PROVIDED RECORDS:
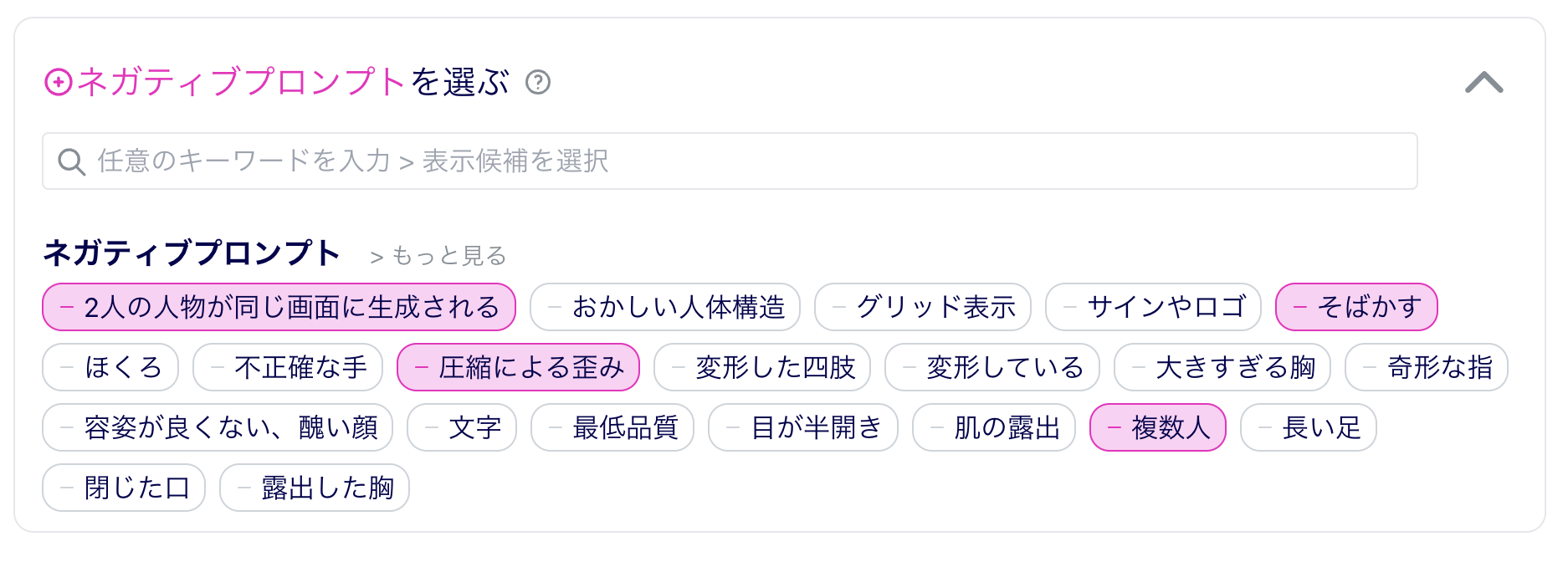The width and height of the screenshot is (1568, 562).
Task: Toggle off 2人の人物が同じ画面に生成される tag
Action: tap(279, 307)
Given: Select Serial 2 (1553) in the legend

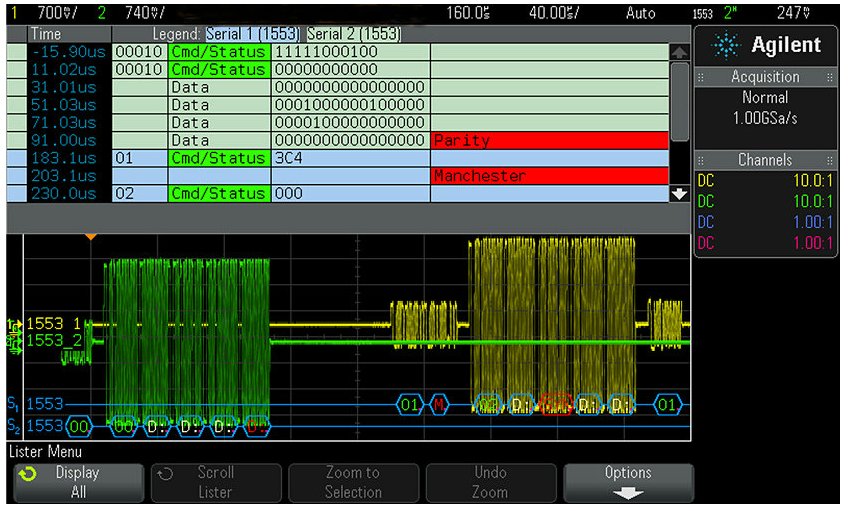Looking at the screenshot, I should pos(354,34).
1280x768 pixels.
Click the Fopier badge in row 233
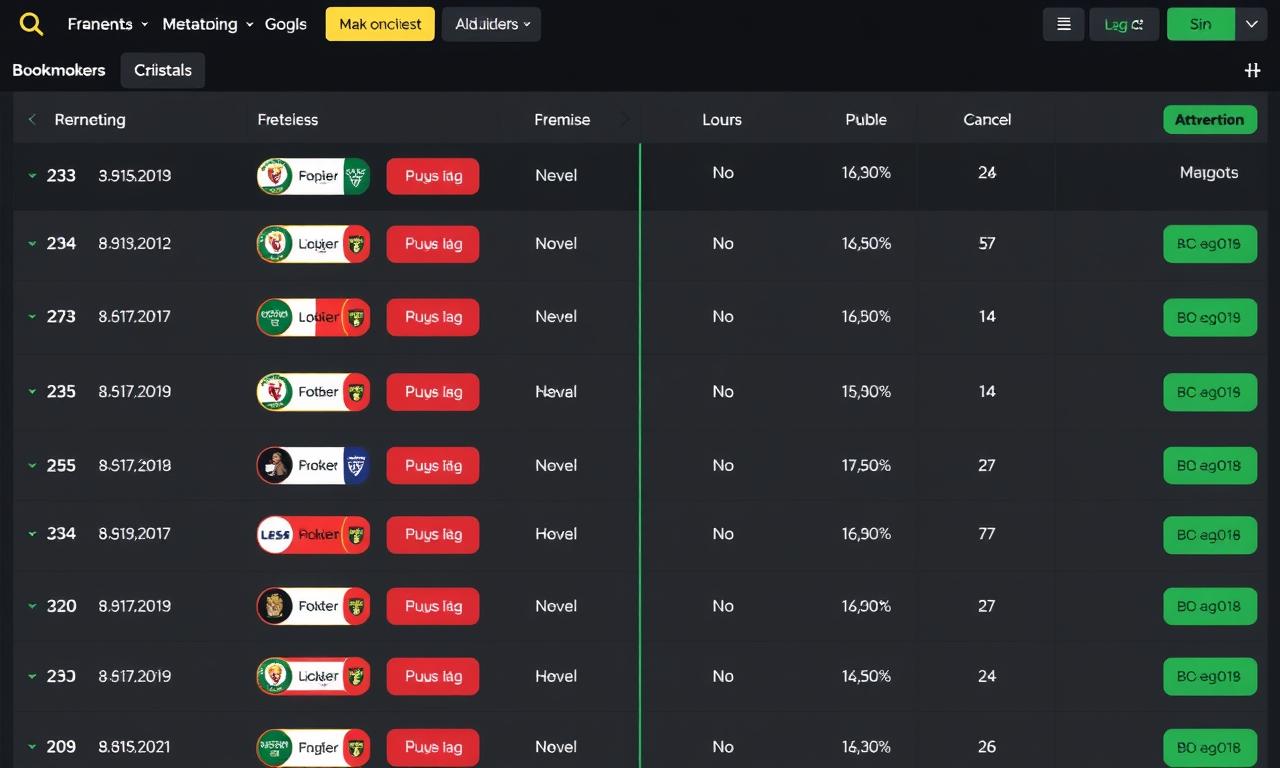coord(313,176)
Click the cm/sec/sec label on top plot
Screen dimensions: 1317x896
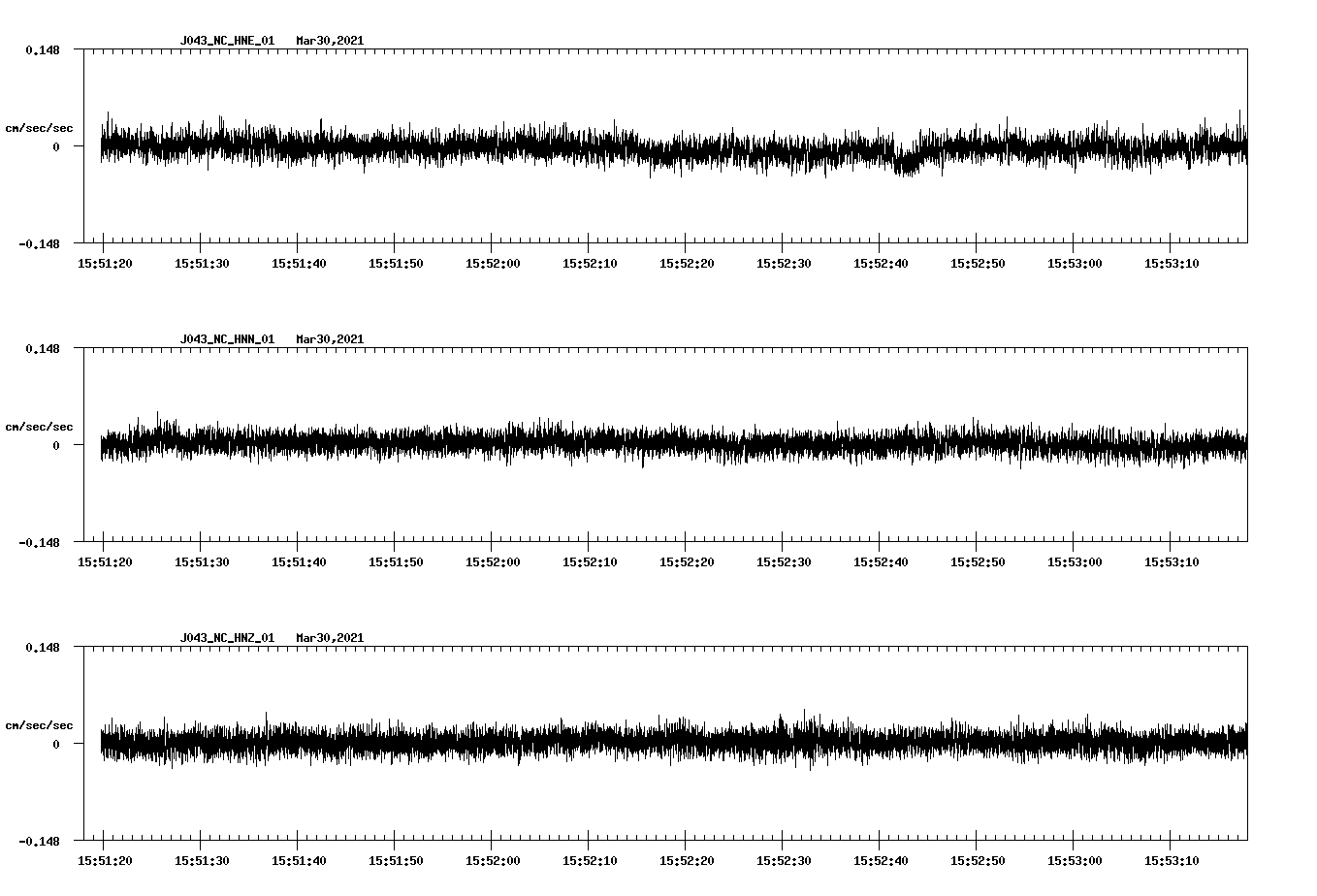pyautogui.click(x=39, y=127)
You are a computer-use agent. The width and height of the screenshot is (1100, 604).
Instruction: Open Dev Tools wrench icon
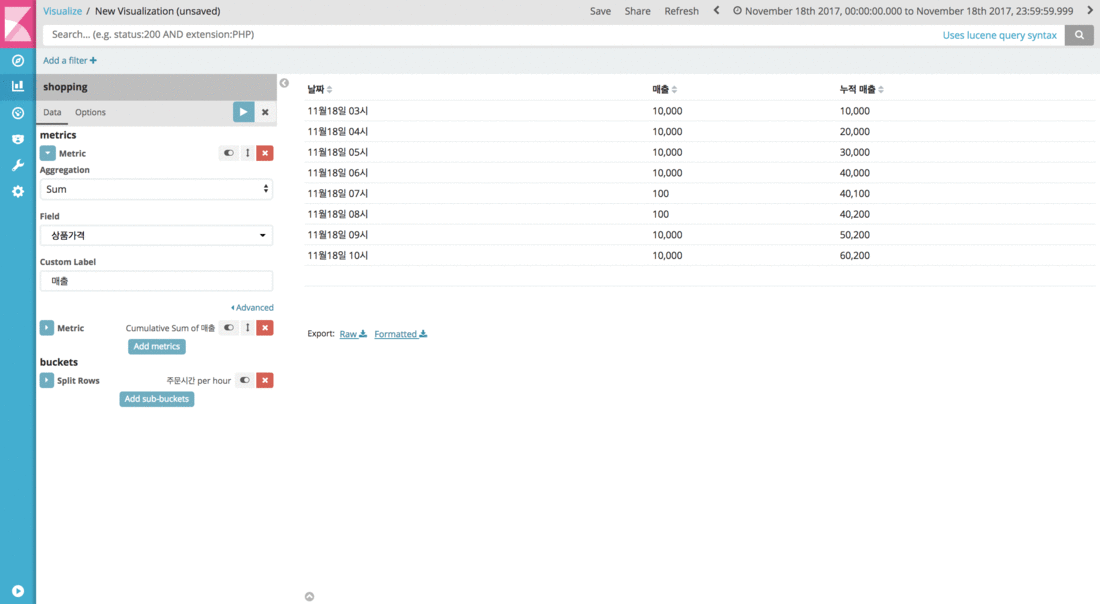click(17, 165)
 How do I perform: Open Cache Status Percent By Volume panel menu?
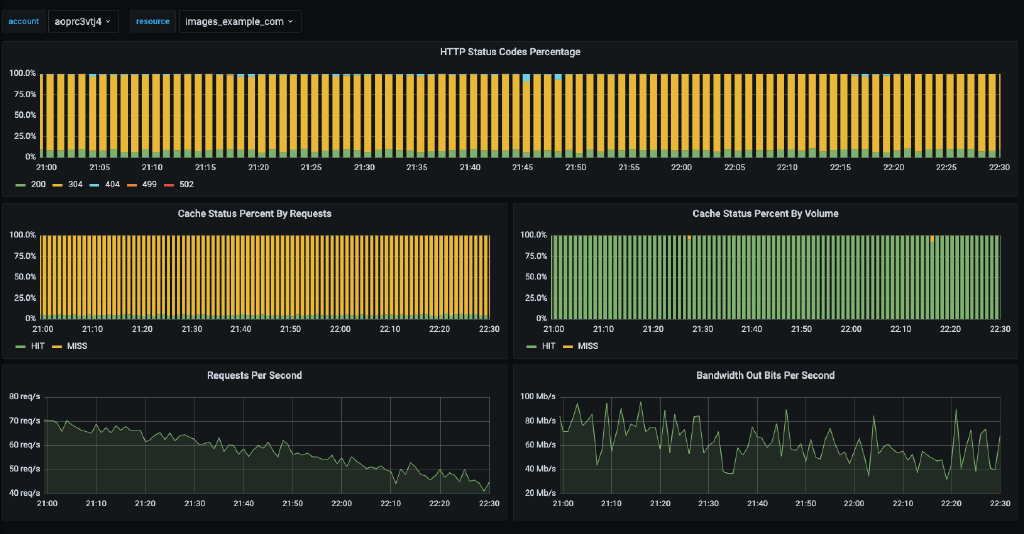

EXERCISE: Only the lines from the one containing "Click the cm/sec/sec label on top plot" through the last line of the records above should be repeated, exactly and without pictures.

OUTPUT FOR THIS TASK:
Click the cm/sec/sec label on top plot
Screen dimensions: 1317x896
pyautogui.click(x=39, y=127)
You are a computer-use agent. The width and height of the screenshot is (1100, 604).
Instruction: Open Dev Tools wrench icon
click(17, 165)
 How do I perform: Open Cache Status Percent By Volume panel menu?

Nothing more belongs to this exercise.